In a short sale, the answer is it depends on the bank. There is no rule or law that says the bank has to require an arms length transaction, even in a short sale. Sometimes they ask for it and other times they don't. The banks in the last four short sales that I have closed did not require an "arms length" document to be signed. In theory, since they didn't require the document for closing a person who wasn't arms length could have bought the house. One way to get around the requirement at this point would be to propose a settlement which will circumvent most of the traditional short sale overhead - the process it tricky though so make sure you get someone to help you.

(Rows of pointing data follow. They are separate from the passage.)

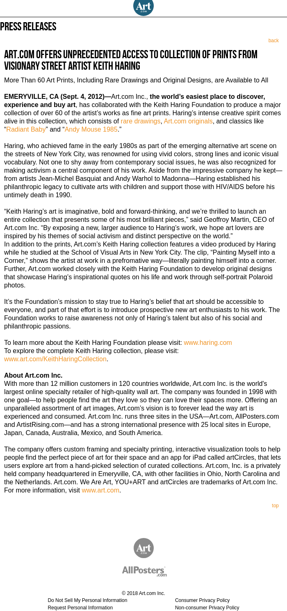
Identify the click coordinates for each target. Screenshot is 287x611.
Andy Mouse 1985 (91, 129)
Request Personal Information (80, 608)
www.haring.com (208, 342)
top (275, 505)
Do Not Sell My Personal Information (87, 600)
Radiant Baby (26, 129)
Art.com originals (188, 121)
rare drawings (141, 121)
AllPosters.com (137, 569)
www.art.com (100, 490)
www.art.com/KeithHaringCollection (55, 359)
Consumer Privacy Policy (202, 600)
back (274, 40)
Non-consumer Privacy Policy (207, 608)
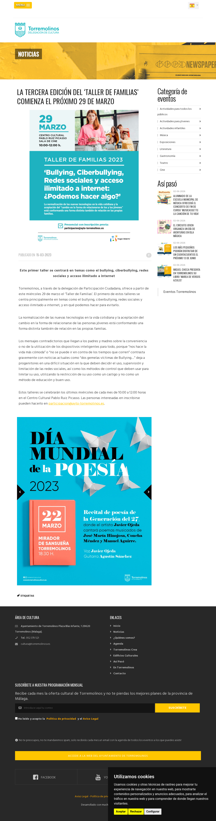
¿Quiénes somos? (124, 638)
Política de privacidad (61, 719)
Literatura (165, 149)
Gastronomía (167, 156)
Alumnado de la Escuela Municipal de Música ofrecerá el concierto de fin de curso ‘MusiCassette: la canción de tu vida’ (186, 205)
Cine (162, 170)
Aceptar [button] (121, 811)
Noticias (118, 632)
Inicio (116, 626)
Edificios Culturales (125, 655)
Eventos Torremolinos (179, 292)
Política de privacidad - (104, 796)
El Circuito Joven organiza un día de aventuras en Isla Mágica (184, 230)
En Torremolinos (123, 667)
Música (164, 135)
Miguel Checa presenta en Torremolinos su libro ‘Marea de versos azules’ (186, 274)
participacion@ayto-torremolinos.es (76, 404)
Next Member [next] (145, 486)
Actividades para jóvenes (174, 121)
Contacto (119, 673)
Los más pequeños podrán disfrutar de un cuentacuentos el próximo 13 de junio (185, 252)
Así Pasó (118, 661)
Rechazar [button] (136, 811)
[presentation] (45, 730)
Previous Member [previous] (27, 486)
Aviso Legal (90, 719)
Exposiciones (167, 142)
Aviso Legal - (82, 796)
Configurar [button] (152, 811)
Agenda (118, 644)
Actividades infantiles (172, 128)
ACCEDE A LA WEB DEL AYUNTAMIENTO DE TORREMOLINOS (108, 756)
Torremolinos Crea (125, 650)
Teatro (164, 163)
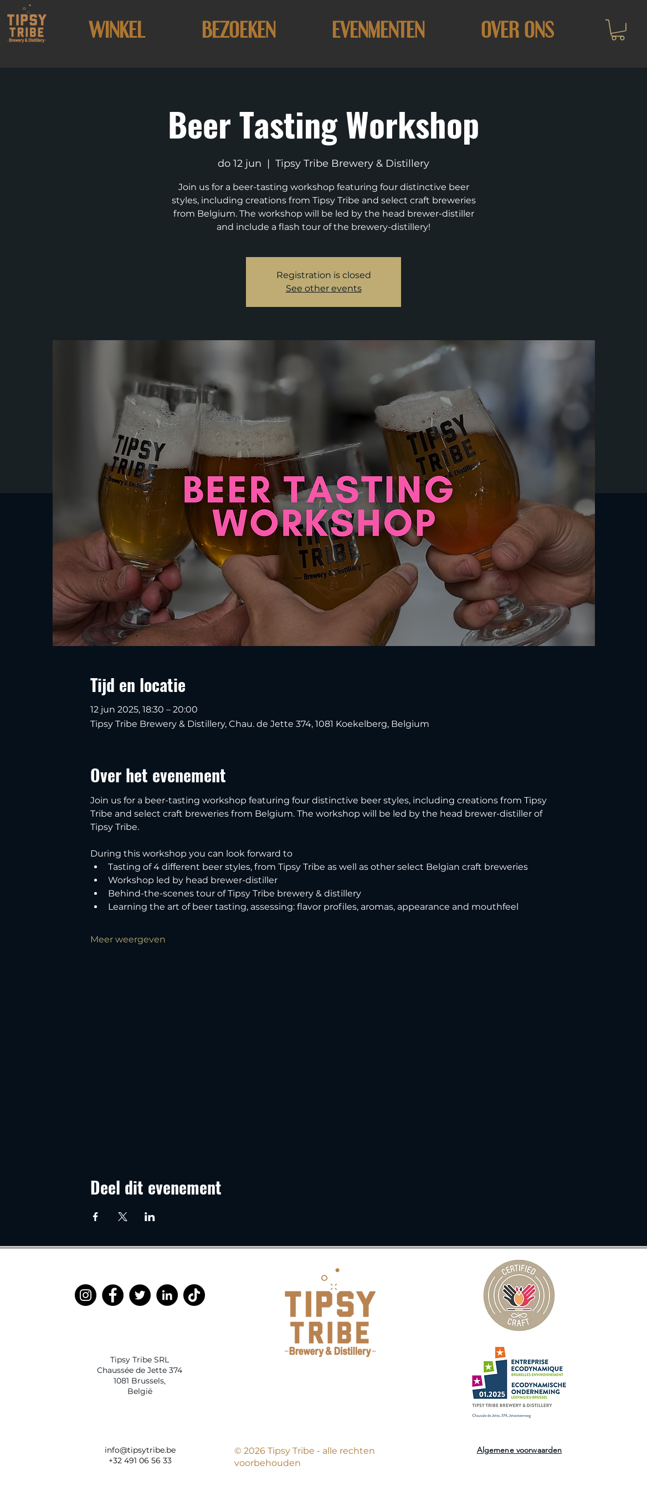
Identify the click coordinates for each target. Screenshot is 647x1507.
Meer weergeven (128, 939)
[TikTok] (194, 1295)
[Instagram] (85, 1295)
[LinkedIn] (167, 1295)
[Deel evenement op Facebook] (95, 1216)
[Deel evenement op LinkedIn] (150, 1216)
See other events (324, 288)
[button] (238, 29)
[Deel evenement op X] (122, 1216)
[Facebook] (113, 1295)
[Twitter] (140, 1295)
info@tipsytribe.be (140, 1450)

If you are talking about bidding at the foreclosure auction, commonly known as the sheriff's sale, the bidding is open to the public and anyone including the current owner can bid on the property. The down side is to win at the sheriff's sale you usually have to have the cash on hand - no mortgages here.
After the bank owns the house, having taken it back by foreclosure, they are free to sell it to whomever they please. I cannot concieve of a reason why the bank would require an arms length type transaction once they own it, and certainly have never seen that, but again it is up to each individual bank.
Whatever you do, make sure that you get a good agent involved in the process who has experience dealing with banks and distressed property situations.
Post back some additional comments or questions about your situation and I know that there are many of us here that would be more than happy to continue to guide you along the way.